- Theatrical release poster
- Directed by: Rattana Pestonji
- Written by: Rattana Pestonji Suwat Woradilok
- Produced by: Suwat Woradilok
- Starring: Sutape Wongkamheng Seubneung Kanpai
- Cinematography: Prasat Sukhum
- Edited by: Tae Kanchala
- Music by: Preecha Maetrai
- Distributed by: Kachara Film Thai Film Foundation
- Release date: 1958;
- Running time: 102 minutes
- Country: Thailand
- Language: Thai

= Dark Heaven =

1958 film

Dark Heaven (สวรรค์มืด or Sawan mued) is a 1958 musical-comedy-romance-drama film directed by Rattana Pestonji and written by Suwat Woradilok.

==Plot==
A poor orphan girl, Nien, is on the run after stealing some food that a wealthy man had purchased to feed some dogs. She takes refuge with a singing garbage collector named Choo, who hides Nien in his garbage cart while the wealthy man and a policeman search for the girl.

Choo then takes Nien back to his humble shack and gives her shelter. The pair fall in love, but their romance is cut short when he is drafted into the army and sent off to war.
For a time, Nien takes over Choo's job as garbage collector, until she is adopted by a wealthy woman, who treats Nien as the daughter she never had.

Choo comes back from the war, blinded by an explosion, Nien, while experiencing unimagined luxuries, is tortured by the conflict between her newfound wealthy lifestyle and her simple life with Choo.

==Cast==
- Sutape Wongkamheng
- Seubneung Kanpai
- Pensri Poomchoosri
- Adisak Sawatnan
- Chalee Intharawijit
- Prasitisak Singhala
- Brandon Archbald
- Poonsawat Teemakorn
- NellyNut

==Production==
Dark Heaven was Rattana Pestonji’s first color film. It was produced for Kachara Film company, and shot at Rattana's own Hanuman Film studios. Written and produced by Suwat Woradilok, the story had previously been made into a television drama.

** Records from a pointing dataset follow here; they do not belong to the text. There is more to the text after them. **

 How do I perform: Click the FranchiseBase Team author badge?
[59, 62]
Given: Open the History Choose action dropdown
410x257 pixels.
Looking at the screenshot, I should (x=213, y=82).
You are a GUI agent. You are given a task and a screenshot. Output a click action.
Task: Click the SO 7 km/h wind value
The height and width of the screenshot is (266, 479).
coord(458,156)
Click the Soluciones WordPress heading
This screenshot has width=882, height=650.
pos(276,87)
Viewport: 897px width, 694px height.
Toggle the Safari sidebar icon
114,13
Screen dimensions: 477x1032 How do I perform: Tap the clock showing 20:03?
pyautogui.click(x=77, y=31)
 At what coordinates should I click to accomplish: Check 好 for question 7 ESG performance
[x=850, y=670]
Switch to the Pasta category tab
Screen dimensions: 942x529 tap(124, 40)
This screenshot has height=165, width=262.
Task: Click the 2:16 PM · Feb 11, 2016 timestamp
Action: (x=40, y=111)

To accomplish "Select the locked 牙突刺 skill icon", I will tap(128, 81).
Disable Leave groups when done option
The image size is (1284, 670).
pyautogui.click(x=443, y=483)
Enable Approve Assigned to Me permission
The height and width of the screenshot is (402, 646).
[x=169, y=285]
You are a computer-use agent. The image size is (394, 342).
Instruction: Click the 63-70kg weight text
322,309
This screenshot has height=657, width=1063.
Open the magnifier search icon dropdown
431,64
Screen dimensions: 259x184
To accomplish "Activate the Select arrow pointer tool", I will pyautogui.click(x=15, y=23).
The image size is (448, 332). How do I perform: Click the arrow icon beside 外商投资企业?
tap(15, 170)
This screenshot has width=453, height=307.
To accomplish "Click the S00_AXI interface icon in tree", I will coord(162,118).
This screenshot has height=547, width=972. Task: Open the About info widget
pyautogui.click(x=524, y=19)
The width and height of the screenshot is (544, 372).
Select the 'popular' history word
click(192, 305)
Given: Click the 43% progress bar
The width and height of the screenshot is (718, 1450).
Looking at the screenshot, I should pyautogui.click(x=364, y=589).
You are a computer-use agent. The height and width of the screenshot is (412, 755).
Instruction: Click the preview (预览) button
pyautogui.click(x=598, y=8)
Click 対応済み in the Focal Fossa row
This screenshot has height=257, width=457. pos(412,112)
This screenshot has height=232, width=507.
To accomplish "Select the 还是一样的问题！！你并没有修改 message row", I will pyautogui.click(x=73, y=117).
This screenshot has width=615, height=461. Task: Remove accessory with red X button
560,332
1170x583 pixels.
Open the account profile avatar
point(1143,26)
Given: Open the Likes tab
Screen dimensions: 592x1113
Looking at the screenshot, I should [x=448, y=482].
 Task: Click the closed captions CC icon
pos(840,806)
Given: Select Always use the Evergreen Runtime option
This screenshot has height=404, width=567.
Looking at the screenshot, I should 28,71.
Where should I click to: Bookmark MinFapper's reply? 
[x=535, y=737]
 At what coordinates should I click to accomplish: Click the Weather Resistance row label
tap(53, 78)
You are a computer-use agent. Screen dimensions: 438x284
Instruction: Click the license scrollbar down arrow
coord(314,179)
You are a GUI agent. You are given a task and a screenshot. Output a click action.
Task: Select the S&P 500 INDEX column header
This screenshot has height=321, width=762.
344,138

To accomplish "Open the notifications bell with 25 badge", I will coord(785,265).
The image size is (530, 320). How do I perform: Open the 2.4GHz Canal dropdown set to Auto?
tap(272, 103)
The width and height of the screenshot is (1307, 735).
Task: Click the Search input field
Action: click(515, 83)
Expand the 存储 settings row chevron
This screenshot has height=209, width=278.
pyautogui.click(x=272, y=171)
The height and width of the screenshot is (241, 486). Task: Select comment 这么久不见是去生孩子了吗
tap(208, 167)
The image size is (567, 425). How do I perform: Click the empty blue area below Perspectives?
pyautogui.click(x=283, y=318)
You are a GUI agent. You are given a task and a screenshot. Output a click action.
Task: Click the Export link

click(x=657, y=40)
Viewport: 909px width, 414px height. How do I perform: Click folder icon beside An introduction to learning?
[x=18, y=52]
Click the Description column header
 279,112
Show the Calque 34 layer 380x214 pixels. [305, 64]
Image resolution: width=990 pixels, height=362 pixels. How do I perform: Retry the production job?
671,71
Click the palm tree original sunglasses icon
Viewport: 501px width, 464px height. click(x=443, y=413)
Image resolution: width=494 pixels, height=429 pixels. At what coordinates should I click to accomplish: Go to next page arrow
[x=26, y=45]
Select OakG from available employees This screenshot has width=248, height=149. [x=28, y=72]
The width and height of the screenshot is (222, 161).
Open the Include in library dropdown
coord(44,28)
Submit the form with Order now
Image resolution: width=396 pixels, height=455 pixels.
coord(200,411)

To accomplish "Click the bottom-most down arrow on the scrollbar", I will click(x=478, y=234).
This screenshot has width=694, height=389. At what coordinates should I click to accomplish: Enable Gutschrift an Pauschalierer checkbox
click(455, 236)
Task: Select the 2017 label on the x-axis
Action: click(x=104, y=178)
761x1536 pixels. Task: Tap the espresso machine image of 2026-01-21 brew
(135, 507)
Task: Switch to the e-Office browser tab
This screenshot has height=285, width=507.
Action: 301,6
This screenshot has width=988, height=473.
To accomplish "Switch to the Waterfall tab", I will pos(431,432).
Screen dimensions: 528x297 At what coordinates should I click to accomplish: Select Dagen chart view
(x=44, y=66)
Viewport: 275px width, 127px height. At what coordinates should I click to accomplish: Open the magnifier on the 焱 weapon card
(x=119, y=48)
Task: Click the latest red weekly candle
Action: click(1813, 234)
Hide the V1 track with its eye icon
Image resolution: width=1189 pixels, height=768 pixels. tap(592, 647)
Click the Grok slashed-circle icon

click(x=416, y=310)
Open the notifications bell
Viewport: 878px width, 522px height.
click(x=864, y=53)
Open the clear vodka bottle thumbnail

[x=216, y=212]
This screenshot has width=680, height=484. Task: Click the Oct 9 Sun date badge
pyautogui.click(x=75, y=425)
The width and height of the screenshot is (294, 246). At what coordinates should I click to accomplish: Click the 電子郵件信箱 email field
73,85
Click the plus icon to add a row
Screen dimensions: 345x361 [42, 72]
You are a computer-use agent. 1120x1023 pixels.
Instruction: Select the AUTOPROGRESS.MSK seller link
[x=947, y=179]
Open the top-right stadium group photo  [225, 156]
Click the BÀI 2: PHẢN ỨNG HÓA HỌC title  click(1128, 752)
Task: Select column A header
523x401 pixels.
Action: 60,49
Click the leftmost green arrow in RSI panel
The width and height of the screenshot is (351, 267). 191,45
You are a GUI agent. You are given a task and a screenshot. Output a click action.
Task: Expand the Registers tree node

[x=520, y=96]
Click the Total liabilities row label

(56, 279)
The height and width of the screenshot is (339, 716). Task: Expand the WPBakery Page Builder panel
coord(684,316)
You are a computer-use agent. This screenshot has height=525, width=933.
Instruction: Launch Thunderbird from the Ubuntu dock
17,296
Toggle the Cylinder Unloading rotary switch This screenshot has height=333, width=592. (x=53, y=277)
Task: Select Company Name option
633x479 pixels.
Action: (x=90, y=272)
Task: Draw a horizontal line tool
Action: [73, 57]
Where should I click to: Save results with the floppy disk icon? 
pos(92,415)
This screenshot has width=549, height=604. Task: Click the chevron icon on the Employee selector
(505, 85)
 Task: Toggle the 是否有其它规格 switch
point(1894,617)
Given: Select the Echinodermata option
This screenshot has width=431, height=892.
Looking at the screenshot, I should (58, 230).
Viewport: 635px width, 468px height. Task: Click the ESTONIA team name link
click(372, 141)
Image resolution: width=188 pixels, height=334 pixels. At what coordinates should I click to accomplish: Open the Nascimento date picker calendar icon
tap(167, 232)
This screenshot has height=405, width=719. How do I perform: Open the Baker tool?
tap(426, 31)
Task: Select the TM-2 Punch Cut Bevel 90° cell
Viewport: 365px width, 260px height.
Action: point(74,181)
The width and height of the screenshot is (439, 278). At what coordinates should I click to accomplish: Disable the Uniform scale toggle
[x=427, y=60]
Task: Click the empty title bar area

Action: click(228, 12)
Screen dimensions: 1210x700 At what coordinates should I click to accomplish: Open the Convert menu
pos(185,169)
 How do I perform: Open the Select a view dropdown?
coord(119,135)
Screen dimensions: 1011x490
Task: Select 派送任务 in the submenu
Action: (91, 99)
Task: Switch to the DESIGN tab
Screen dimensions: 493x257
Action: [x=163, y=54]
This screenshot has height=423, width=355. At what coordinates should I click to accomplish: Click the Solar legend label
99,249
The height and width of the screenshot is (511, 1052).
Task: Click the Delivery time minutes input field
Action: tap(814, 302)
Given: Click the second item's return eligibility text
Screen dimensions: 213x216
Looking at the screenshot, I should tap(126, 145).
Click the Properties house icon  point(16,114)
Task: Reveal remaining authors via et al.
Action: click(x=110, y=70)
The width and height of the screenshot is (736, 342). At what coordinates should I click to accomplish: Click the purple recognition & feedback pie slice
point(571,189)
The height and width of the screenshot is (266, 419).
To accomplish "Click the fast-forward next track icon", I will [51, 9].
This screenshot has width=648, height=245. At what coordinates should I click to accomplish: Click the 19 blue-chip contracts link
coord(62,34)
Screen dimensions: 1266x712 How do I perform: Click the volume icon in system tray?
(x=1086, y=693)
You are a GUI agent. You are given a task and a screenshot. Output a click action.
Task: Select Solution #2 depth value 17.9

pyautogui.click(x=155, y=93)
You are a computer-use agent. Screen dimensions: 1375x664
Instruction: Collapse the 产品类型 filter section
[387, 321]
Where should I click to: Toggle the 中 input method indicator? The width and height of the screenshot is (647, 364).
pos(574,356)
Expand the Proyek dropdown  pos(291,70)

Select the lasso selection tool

At least three of the people involved with the production went to be named Thailand National Artists: The husband-and-wife team of producer-screenwriter Suwat and singer-actress Pensri Poomchoosri, as well as Chalee Intharawijit.

The film was screened as part of a retrospective to Rattana at the 2005 Pusan International Film Festival. The Thai Film Foundation released the film on DVD, with English subtitles, in 2007.